===== Stored data =====

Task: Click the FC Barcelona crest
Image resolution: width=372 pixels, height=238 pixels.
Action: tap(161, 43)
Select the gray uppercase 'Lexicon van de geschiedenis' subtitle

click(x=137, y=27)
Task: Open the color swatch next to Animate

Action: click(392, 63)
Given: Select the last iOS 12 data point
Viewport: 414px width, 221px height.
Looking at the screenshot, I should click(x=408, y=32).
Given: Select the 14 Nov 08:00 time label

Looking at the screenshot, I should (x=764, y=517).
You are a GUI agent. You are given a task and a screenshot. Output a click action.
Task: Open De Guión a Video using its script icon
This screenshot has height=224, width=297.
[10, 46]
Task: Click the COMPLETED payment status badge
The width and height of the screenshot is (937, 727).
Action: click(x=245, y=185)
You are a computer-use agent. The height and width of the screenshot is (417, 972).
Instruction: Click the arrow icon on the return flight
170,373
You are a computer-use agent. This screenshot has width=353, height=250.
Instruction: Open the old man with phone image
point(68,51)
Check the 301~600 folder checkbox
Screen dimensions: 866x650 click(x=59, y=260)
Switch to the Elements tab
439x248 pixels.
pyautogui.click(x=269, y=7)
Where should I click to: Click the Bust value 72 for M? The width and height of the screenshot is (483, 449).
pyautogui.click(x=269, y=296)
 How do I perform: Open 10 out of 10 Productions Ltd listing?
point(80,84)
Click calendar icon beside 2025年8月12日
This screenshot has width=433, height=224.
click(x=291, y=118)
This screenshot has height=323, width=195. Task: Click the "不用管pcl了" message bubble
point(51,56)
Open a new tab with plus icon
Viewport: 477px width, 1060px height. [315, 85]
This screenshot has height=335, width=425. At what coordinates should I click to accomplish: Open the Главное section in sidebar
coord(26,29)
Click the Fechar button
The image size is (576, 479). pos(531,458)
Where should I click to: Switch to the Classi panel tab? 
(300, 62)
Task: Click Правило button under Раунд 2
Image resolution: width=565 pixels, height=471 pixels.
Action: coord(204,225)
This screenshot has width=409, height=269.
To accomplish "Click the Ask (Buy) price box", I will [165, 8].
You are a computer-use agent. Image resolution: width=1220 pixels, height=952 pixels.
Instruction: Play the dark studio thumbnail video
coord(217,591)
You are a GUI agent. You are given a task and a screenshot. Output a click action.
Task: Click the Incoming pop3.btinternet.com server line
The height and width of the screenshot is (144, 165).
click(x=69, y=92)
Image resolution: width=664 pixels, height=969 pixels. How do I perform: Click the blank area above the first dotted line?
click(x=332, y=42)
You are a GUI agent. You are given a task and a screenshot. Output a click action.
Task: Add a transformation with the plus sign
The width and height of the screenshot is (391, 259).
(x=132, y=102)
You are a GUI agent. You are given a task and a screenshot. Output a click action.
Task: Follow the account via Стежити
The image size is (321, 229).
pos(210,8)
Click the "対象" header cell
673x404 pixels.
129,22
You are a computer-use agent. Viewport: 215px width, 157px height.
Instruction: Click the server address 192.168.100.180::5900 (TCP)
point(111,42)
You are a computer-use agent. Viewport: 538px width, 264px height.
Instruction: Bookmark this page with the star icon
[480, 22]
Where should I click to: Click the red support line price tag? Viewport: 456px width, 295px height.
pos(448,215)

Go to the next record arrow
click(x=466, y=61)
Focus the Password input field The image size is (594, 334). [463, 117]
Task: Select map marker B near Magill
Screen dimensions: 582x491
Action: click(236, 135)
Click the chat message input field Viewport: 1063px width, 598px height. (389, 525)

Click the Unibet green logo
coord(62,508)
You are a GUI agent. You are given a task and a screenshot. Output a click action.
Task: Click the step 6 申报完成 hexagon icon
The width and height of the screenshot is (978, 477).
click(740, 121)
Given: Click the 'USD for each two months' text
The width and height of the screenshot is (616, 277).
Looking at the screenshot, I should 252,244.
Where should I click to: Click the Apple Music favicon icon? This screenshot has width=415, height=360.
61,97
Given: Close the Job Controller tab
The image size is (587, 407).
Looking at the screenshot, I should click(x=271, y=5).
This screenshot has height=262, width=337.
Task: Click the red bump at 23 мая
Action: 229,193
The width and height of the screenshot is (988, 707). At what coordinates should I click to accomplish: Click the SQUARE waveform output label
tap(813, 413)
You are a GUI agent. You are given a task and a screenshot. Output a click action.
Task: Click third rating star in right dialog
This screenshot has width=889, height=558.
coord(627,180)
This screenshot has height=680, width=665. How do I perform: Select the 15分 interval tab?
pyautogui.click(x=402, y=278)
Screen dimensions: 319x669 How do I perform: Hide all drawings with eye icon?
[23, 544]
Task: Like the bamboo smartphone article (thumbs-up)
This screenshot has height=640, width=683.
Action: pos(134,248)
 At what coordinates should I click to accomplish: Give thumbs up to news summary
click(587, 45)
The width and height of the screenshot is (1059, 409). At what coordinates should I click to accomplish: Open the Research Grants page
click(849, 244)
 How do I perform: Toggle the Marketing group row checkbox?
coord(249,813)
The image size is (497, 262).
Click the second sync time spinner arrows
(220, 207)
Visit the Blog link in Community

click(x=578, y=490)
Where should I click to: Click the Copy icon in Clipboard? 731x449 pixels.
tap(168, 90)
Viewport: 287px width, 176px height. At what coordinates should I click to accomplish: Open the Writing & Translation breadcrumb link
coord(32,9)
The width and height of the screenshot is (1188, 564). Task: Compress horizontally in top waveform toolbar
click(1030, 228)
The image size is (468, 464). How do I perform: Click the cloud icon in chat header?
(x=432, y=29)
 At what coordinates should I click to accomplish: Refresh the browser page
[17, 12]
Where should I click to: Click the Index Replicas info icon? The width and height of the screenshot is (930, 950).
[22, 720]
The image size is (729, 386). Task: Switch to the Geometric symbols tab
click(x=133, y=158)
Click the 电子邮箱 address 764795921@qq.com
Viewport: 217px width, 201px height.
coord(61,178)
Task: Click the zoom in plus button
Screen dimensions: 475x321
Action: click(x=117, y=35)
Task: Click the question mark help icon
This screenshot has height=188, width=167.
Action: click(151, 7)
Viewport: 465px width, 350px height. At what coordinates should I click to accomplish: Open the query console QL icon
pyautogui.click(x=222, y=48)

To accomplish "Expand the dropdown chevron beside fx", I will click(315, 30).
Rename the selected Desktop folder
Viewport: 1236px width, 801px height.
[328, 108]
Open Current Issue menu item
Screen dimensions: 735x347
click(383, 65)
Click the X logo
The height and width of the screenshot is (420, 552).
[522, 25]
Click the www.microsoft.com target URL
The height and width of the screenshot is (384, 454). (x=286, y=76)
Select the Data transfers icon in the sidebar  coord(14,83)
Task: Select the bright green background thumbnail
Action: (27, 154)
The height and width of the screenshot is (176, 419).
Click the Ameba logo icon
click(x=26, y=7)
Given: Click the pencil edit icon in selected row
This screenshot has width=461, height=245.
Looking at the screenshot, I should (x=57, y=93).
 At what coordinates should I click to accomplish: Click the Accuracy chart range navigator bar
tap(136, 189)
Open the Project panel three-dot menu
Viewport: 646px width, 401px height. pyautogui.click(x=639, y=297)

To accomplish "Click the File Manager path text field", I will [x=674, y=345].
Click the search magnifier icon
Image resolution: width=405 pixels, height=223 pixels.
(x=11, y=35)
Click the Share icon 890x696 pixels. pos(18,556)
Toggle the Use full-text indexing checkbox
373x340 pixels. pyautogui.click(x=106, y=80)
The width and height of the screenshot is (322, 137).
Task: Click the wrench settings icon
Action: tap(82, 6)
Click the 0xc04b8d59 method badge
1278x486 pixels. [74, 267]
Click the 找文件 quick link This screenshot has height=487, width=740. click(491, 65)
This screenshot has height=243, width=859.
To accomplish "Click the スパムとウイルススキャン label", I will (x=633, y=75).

=====

● **Work order**
Copy the full listing word for word.

● **Your solution**
Task: Click the FC Barcelona crest
Image resolution: width=372 pixels, height=238 pixels.
Action: tap(161, 43)
Select the gray uppercase 'Lexicon van de geschiedenis' subtitle

click(x=137, y=27)
Task: Open the color swatch next to Animate

Action: click(392, 63)
Given: Select the last iOS 12 data point
Viewport: 414px width, 221px height.
Looking at the screenshot, I should click(x=408, y=32).
Given: Select the 14 Nov 08:00 time label

Looking at the screenshot, I should (x=764, y=517).
You are a GUI agent. You are given a task and a screenshot. Output a click action.
Task: Open De Guión a Video using its script icon
This screenshot has height=224, width=297.
[10, 46]
Task: Click the COMPLETED payment status badge
The width and height of the screenshot is (937, 727).
Action: click(x=245, y=185)
You are a computer-use agent. The height and width of the screenshot is (417, 972).
Instruction: Click the arrow icon on the return flight
170,373
You are a computer-use agent. This screenshot has width=353, height=250.
Instruction: Open the old man with phone image
point(68,51)
Check the 301~600 folder checkbox
Screen dimensions: 866x650 click(x=59, y=260)
Switch to the Elements tab
439x248 pixels.
pyautogui.click(x=269, y=7)
Where should I click to: Click the Bust value 72 for M? The width and height of the screenshot is (483, 449).
pyautogui.click(x=269, y=296)
 How do I perform: Open 10 out of 10 Productions Ltd listing?
point(80,84)
Click calendar icon beside 2025年8月12日
This screenshot has width=433, height=224.
click(x=291, y=118)
This screenshot has height=323, width=195. Task: Click the "不用管pcl了" message bubble
point(51,56)
Open a new tab with plus icon
Viewport: 477px width, 1060px height. [315, 85]
This screenshot has height=335, width=425. At what coordinates should I click to accomplish: Open the Главное section in sidebar
coord(26,29)
Click the Fechar button
The image size is (576, 479). pos(531,458)
Where should I click to: Switch to the Classi panel tab? 
(300, 62)
Task: Click Правило button under Раунд 2
Image resolution: width=565 pixels, height=471 pixels.
Action: coord(204,225)
This screenshot has width=409, height=269.
To accomplish "Click the Ask (Buy) price box", I will [165, 8].
You are a computer-use agent. Image resolution: width=1220 pixels, height=952 pixels.
Instruction: Play the dark studio thumbnail video
coord(217,591)
You are a GUI agent. You are given a task and a screenshot. Output a click action.
Task: Click the Incoming pop3.btinternet.com server line
The height and width of the screenshot is (144, 165).
click(x=69, y=92)
Image resolution: width=664 pixels, height=969 pixels. How do I perform: Click the blank area above the first dotted line?
click(x=332, y=42)
You are a GUI agent. You are given a task and a screenshot. Output a click action.
Task: Add a transformation with the plus sign
The width and height of the screenshot is (391, 259).
(x=132, y=102)
You are a GUI agent. You are given a task and a screenshot. Output a click action.
Task: Follow the account via Стежити
The image size is (321, 229).
pos(210,8)
Click the "対象" header cell
673x404 pixels.
129,22
You are a computer-use agent. Viewport: 215px width, 157px height.
Instruction: Click the server address 192.168.100.180::5900 (TCP)
point(111,42)
You are a computer-use agent. Viewport: 538px width, 264px height.
Instruction: Bookmark this page with the star icon
[480, 22]
Where should I click to: Click the red support line price tag? Viewport: 456px width, 295px height.
pos(448,215)

Go to the next record arrow
click(x=466, y=61)
Focus the Password input field The image size is (594, 334). [463, 117]
Task: Select map marker B near Magill
Screen dimensions: 582x491
Action: click(236, 135)
Click the chat message input field Viewport: 1063px width, 598px height. (389, 525)

Click the Unibet green logo
coord(62,508)
You are a GUI agent. You are given a task and a screenshot. Output a click action.
Task: Click the step 6 申报完成 hexagon icon
The width and height of the screenshot is (978, 477).
click(740, 121)
Given: Click the 'USD for each two months' text
The width and height of the screenshot is (616, 277).
Looking at the screenshot, I should 252,244.
Where should I click to: Click the Apple Music favicon icon? This screenshot has width=415, height=360.
61,97
Given: Close the Job Controller tab
The image size is (587, 407).
Looking at the screenshot, I should click(x=271, y=5).
This screenshot has height=262, width=337.
Task: Click the red bump at 23 мая
Action: 229,193
The width and height of the screenshot is (988, 707). At what coordinates should I click to accomplish: Click the SQUARE waveform output label
tap(813, 413)
You are a GUI agent. You are given a task and a screenshot. Output a click action.
Task: Click third rating star in right dialog
This screenshot has width=889, height=558.
coord(627,180)
This screenshot has height=680, width=665. How do I perform: Select the 15分 interval tab?
pyautogui.click(x=402, y=278)
Screen dimensions: 319x669 How do I perform: Hide all drawings with eye icon?
[23, 544]
Task: Like the bamboo smartphone article (thumbs-up)
This screenshot has height=640, width=683.
Action: pos(134,248)
 At what coordinates should I click to accomplish: Give thumbs up to news summary
click(587, 45)
The width and height of the screenshot is (1059, 409). At what coordinates should I click to accomplish: Open the Research Grants page
click(849, 244)
 How do I perform: Toggle the Marketing group row checkbox?
coord(249,813)
The image size is (497, 262).
Click the second sync time spinner arrows
(220, 207)
Visit the Blog link in Community

click(x=578, y=490)
Where should I click to: Click the Copy icon in Clipboard? 731x449 pixels.
tap(168, 90)
Viewport: 287px width, 176px height. At what coordinates should I click to accomplish: Open the Writing & Translation breadcrumb link
coord(32,9)
The width and height of the screenshot is (1188, 564). Task: Compress horizontally in top waveform toolbar
click(1030, 228)
The image size is (468, 464). How do I perform: Click the cloud icon in chat header?
(x=432, y=29)
 At what coordinates should I click to accomplish: Refresh the browser page
[17, 12]
Where should I click to: Click the Index Replicas info icon? The width and height of the screenshot is (930, 950).
[22, 720]
The image size is (729, 386). Task: Switch to the Geometric symbols tab
click(x=133, y=158)
Click the 电子邮箱 address 764795921@qq.com
Viewport: 217px width, 201px height.
coord(61,178)
Task: Click the zoom in plus button
Screen dimensions: 475x321
Action: click(x=117, y=35)
Task: Click the question mark help icon
This screenshot has height=188, width=167.
Action: click(151, 7)
Viewport: 465px width, 350px height. At what coordinates should I click to accomplish: Open the query console QL icon
pyautogui.click(x=222, y=48)

To accomplish "Expand the dropdown chevron beside fx", I will click(315, 30).
Rename the selected Desktop folder
Viewport: 1236px width, 801px height.
[328, 108]
Open Current Issue menu item
Screen dimensions: 735x347
click(383, 65)
Click the X logo
The height and width of the screenshot is (420, 552).
[522, 25]
Click the www.microsoft.com target URL
The height and width of the screenshot is (384, 454). (x=286, y=76)
Select the Data transfers icon in the sidebar  coord(14,83)
Task: Select the bright green background thumbnail
Action: (27, 154)
The height and width of the screenshot is (176, 419).
Click the Ameba logo icon
click(x=26, y=7)
Given: Click the pencil edit icon in selected row
This screenshot has width=461, height=245.
Looking at the screenshot, I should (x=57, y=93).
 At what coordinates should I click to accomplish: Click the Accuracy chart range navigator bar
tap(136, 189)
Open the Project panel three-dot menu
Viewport: 646px width, 401px height. pyautogui.click(x=639, y=297)

To accomplish "Click the File Manager path text field", I will [x=674, y=345].
Click the search magnifier icon
Image resolution: width=405 pixels, height=223 pixels.
(x=11, y=35)
Click the Share icon 890x696 pixels. pos(18,556)
Toggle the Use full-text indexing checkbox
373x340 pixels. pyautogui.click(x=106, y=80)
The width and height of the screenshot is (322, 137).
Task: Click the wrench settings icon
Action: tap(82, 6)
Click the 0xc04b8d59 method badge
1278x486 pixels. [74, 267]
Click the 找文件 quick link This screenshot has height=487, width=740. click(491, 65)
This screenshot has height=243, width=859.
To accomplish "Click the スパムとウイルススキャン label", I will (x=633, y=75).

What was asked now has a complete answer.